Starting k8s cluster && creating deployments in same apply

Hi all, I’m attempting to use terraform to both create a gke cluster and start up kubernetes deployments/statefulsets/etc. I’d like to be able to do the entire thing in one apply statement without having to do non-terraform steps (e.g. setting my kubeconfig to reference the newly created cluster). I was wondering if anyone has done this before and had some advice for me. The cluster creation works as expected but then my deployment/pod initializations fail with “no route to host”. This makes sense to me since I’m not telling terraform to reference the new cluster but I’m unclear on how to correct it. Any help would be greatly appreciated.

1 Like

Hi @spexican924

Welcome to the forums!

It is not possible to create the K8S cluster and deploy resources in the new cluster in a single terraform apply.

From:

IMPORTANT WARNING When using interpolation to pass credentials to the Kubernetes provider from other resources, these resources SHOULD NOT be created in the same apply operation where Kubernetes provider resources are also used. This will lead to intermittent and unpredictable errors which are hard to debug and diagnose. The root issue lies with the order in which Terraform itself evaluates the provider blocks vs. actual resources. Please refer to this section of Terraform docs for further explanation.

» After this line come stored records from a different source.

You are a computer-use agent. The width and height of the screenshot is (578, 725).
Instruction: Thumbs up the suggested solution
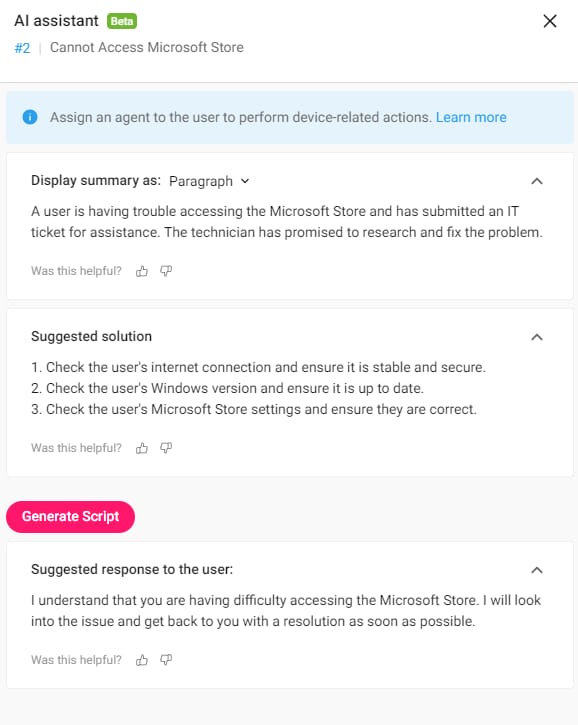[x=141, y=448]
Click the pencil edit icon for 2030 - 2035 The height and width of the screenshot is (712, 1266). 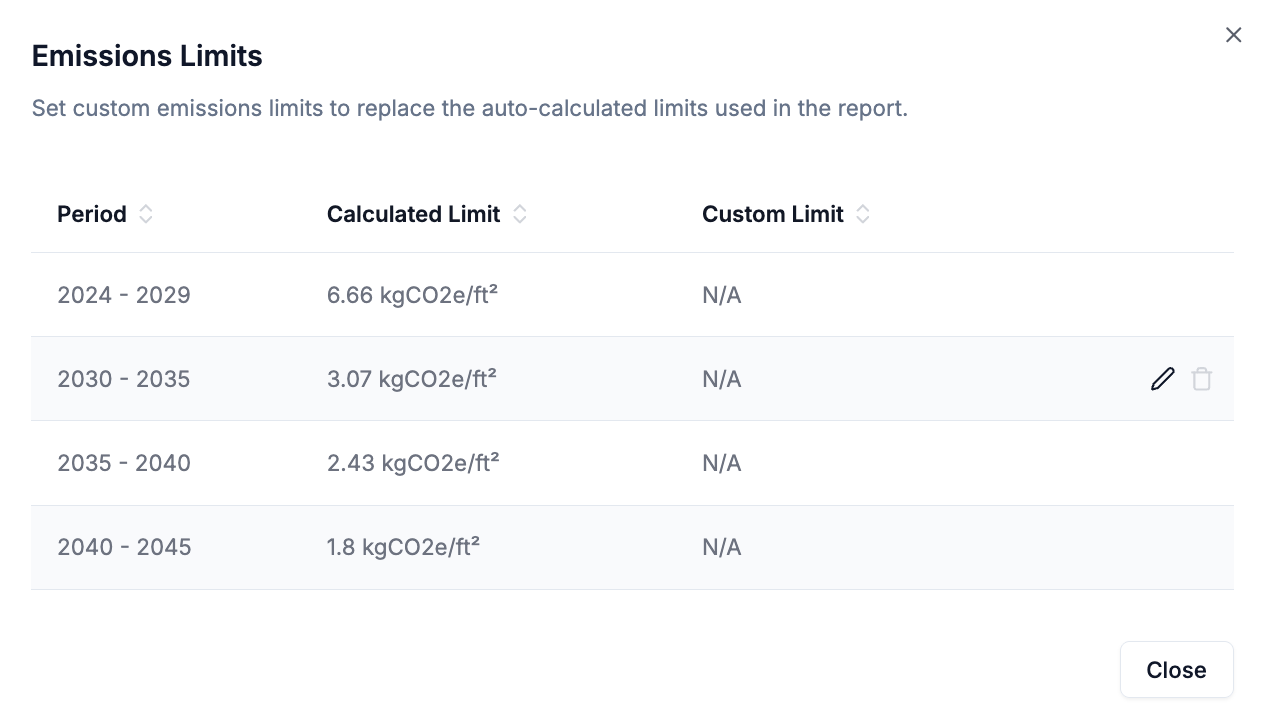pyautogui.click(x=1162, y=379)
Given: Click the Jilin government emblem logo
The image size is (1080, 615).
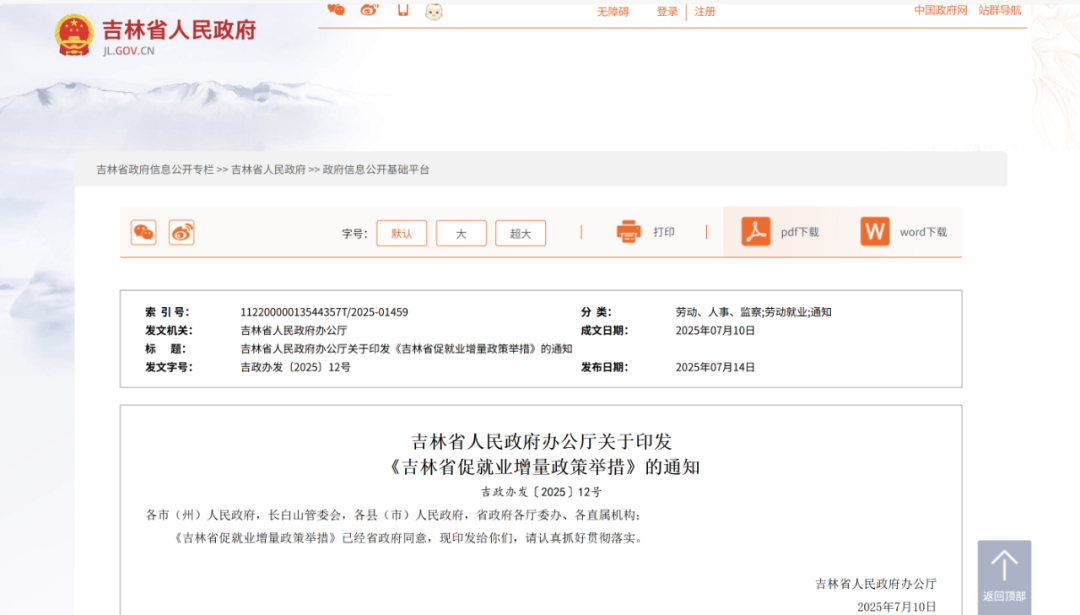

The best-practice in this case is to ensure that the cluster itself and the Kubernetes provider resources are managed with separate apply operations. Data-sources can be used to convey values between the two stages as needed.

1 Like

Ummm… That doesn’t sounds right. I’ve done exactly that using a managed k8s cluster on DigitalOcean.com.

variable "do_token" {}

data "digitalocean_kubernetes_versions" "my-first-tf-k8s-cluster" {}


resource "digitalocean_kubernetes_cluster" "my-first-tf-k8s-cluster" {
  name    = "my-first-tf-k8s-cluster"
  region  = "tor1"
  # Grab the latest version slug from `doctl kubernetes options versions`
  version = data.digitalocean_kubernetes_versions.my-first-tf-k8s-cluster.latest_version
  tags    = ["dev"]

  node_pool {
    name       = "worker-pool"
    size       = "s-1vcpu-2gb"
    node_count = 2
  }
}

provider "kubernetes" {
  load_config_file = false
  host  = digitalocean_kubernetes_cluster.my-first-tf-k8s-cluster.endpoint
  token = digitalocean_kubernetes_cluster.my-first-tf-k8s-cluster.kube_config[0].token
  cluster_ca_certificate = base64decode(
    digitalocean_kubernetes_cluster.my-first-tf-k8s-cluster.kube_config[0].cluster_ca_certificate
  )
}

provider "digitalocean" {
  token = var.do_token
}

terraform {
  required_providers {
    digitalocean = {
      source = "digitalocean/digitalocean"
      version = "1.22.0"
    }
  }
}

resource "kubernetes_deployment" "jellyfin-deployment" {
  metadata {
    name = "jellyfin"
    labels = {
      App = "jellyfin"
    }
  }
  spec {
    replicas = 1
    selector {
      match_labels = {
        App = "jellyfin"
      }
    }
    template {
      metadata {
        labels = {
          App = "jellyfin"
        }
      }
      spec {
        container {
          image = "linuxserver/jellyfin:latest"
          name = "jellyfin"
          port {
            container_port = 4096
          }
        }
      }
    }
  }
}

resource "kubernetes_service" "jellyfin-lb" {
  metadata {
    name = "jellyfin-lb"
  }
  spec {
    selector = {
      App = kubernetes_deployment.jellyfin-deployment.metadata[0].labels.App
    }
    port {
      port = 80
      target_port = 8096
    }
   type = "LoadBalancer"
 }
}

resource "digitalocean_domain" "default" {
  name = "jellyfin.example.com"
  ip_address = kubernetes_service.jellyfin-lb.load_balancer_ingress[0].ip
}

It seems to work fine!

While it is possible to do in some cases, and may work for you, it is not a recommended practice because there can be conditions where it fails leading to unreliable applies.